Stanley Baxter, at his home in north London, showed me how to walk downstairs like Fred Astaire. Rosalyn Tureck, tensed up for a forthcoming Bach recital, was painfully rude to her secretary while encouraging me to scoff a solitary lunch off a trolley in her suite at Claridge’s.
Carlo Maria Giulini shed gentle tears while discussing the beauty of Monteverdi’s madrigals with me over breakfast a the Connaught Hotel (1 Carlos Place) where he always stayed. Herbert von Karajan caricatured Otto Klemperer embarrassingly badly at the Royal Festival Hall.

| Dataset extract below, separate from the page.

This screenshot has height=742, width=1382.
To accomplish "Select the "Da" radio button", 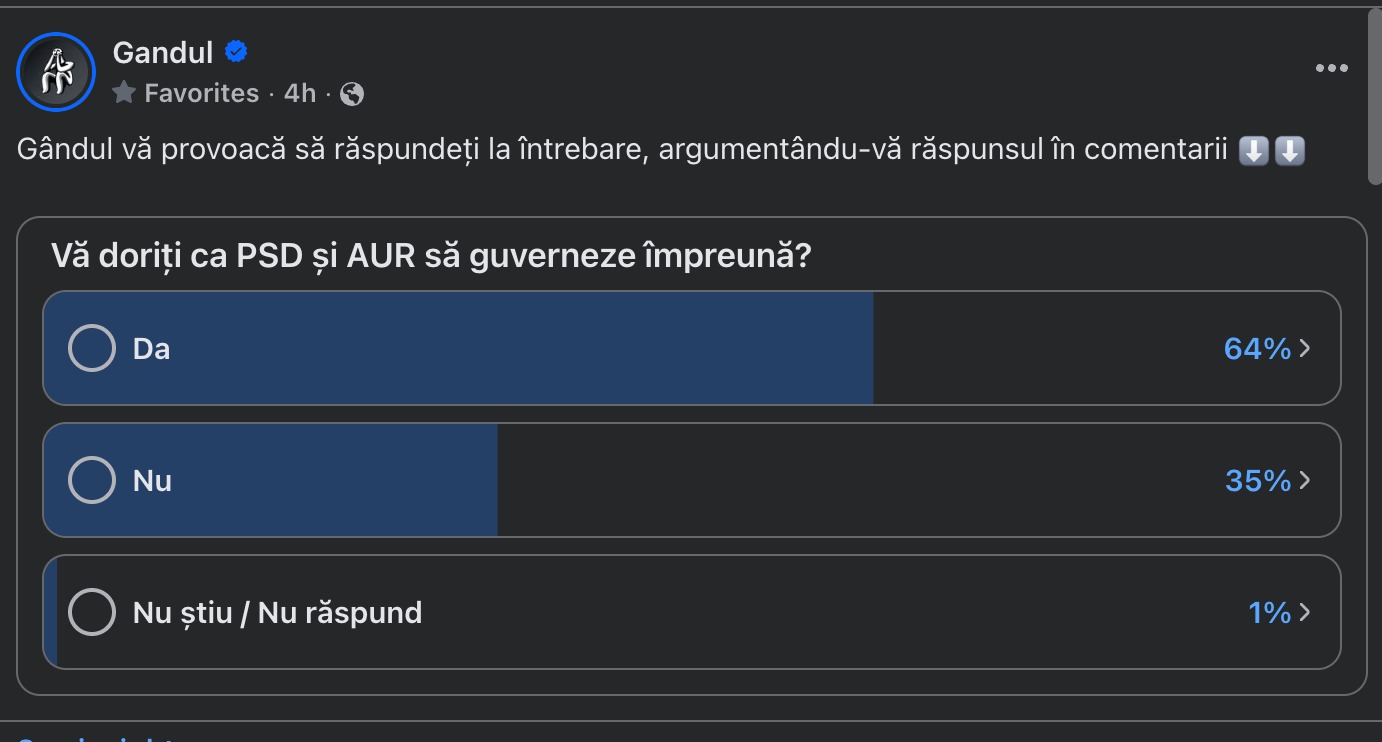I will pyautogui.click(x=92, y=348).
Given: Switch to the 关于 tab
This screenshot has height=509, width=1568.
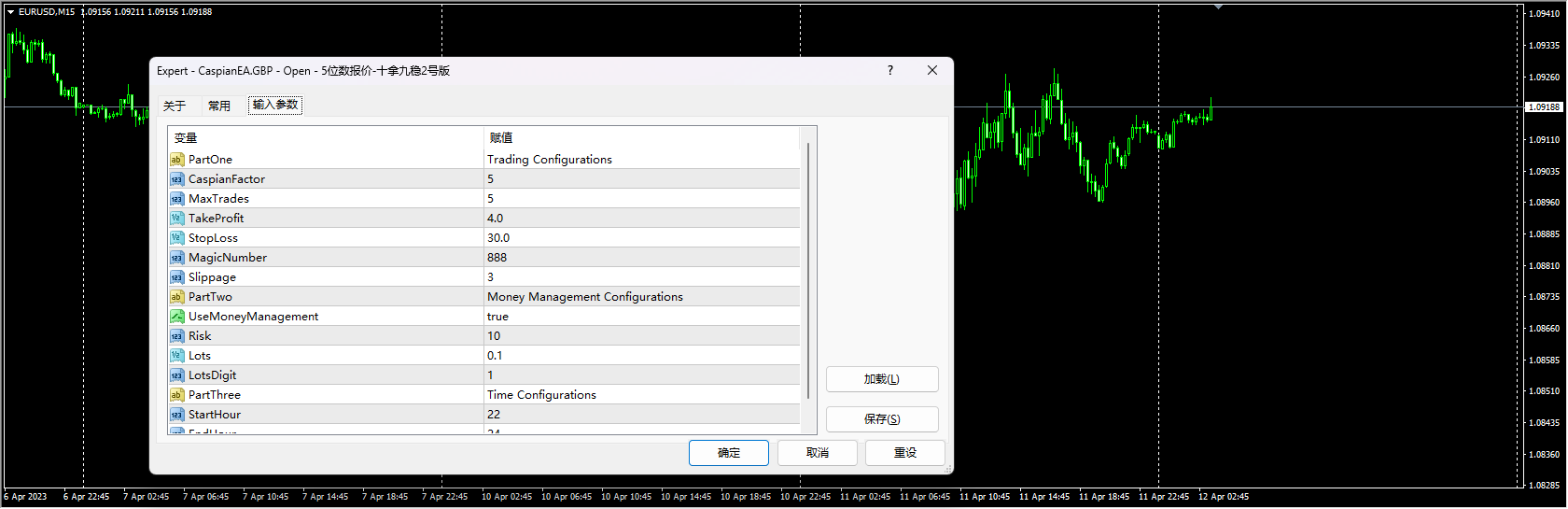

Hans Keller, the BBC’s fearsome musical authority nicknamed Hans Killer by Private Eye, told me in his sombre German voice that he had found one of my recent articles “rather sinister.” Norbert Brainin, leader of the Amadeus Quartet, confessed without evident concern that he had left his priceless violin on the floor of a corridor before meeting me for our interview (he got it back).
Thus did I pass my time in London. Perhaps I gave it up too soon. But Edinburgh was calling me, and big changes lay ahead.
12 October 2014
As a Graduate Trainee attending the BBC's excellent 6-month training course opposite Broadcasting House in London in 1969, one talk was given by Hans Keller. I recall only one thing. When it came to questions afterwards, he would invariably respond: "A very in-ter-est-ing kvestion. I vill answer zat in zree minutes and fifty-five zeconds. Please have your next kvestions ready!" And he completed his answers quite literally to the second!
ReplyDeleteMention of the delectable Anne Bancroft brings to mind an anecdote often told by her husband, Mel Brooks. When he told his Jewish mother that he planned to get engaged to an Italian Catholic, she looked at him severely. "Invite her round for lunch on Sunday," she suggested. "Tell her I will be in the kitchen - with my head in the oven!"